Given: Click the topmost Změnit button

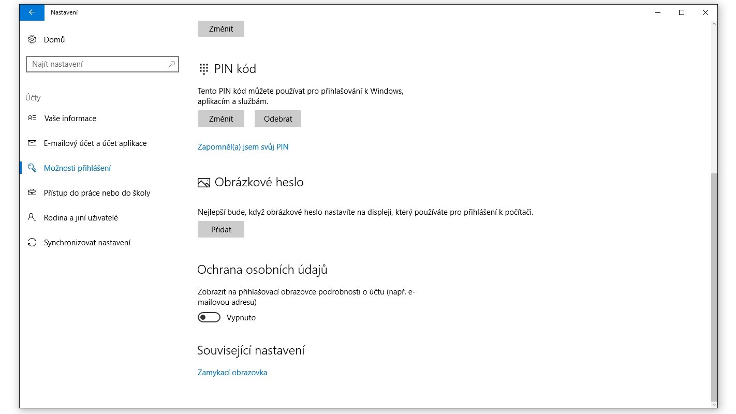Looking at the screenshot, I should pos(221,28).
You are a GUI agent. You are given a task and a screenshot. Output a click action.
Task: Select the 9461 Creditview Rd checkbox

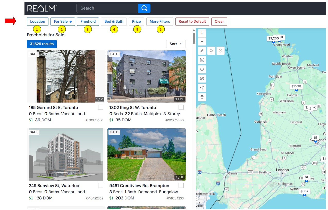coord(181,185)
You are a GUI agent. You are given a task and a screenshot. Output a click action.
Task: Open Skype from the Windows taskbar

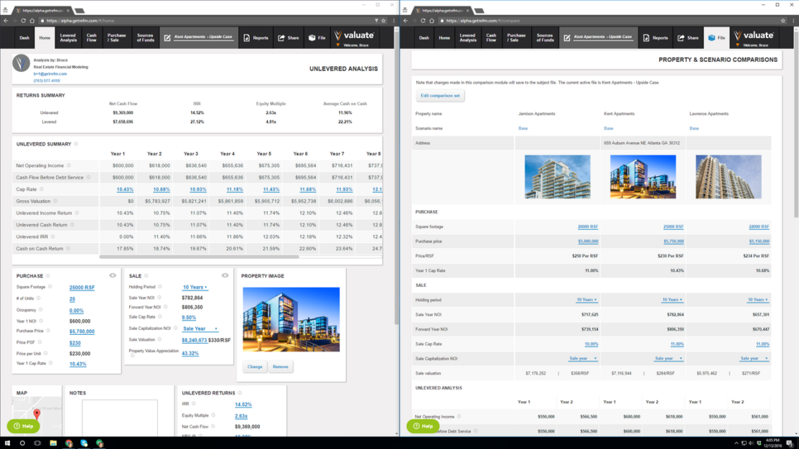(84, 443)
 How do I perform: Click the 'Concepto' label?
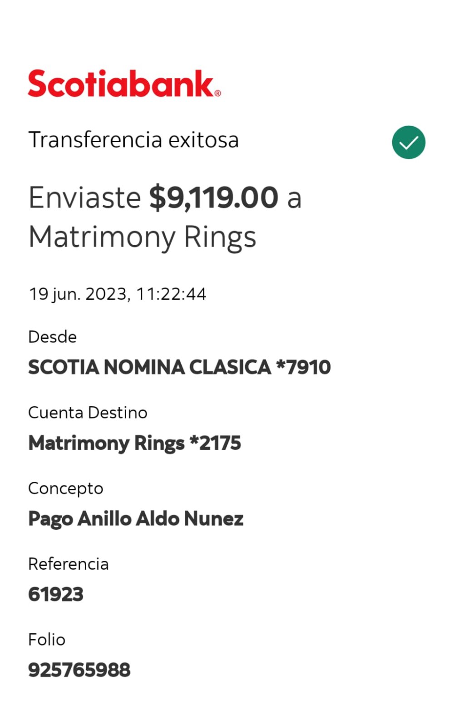(65, 489)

=======

EXERCISE GOAL:
Quote, please, only the lines running from the one with "Task: Open Skype from the Windows taskbar" down to the final line of the data above, keeping both ends and skipping the pictures.

FINAL ANSWER:
Task: Open Skype from the Windows taskbar

(84, 443)
 How do I perform: Click the 'Concepto' label?
(65, 489)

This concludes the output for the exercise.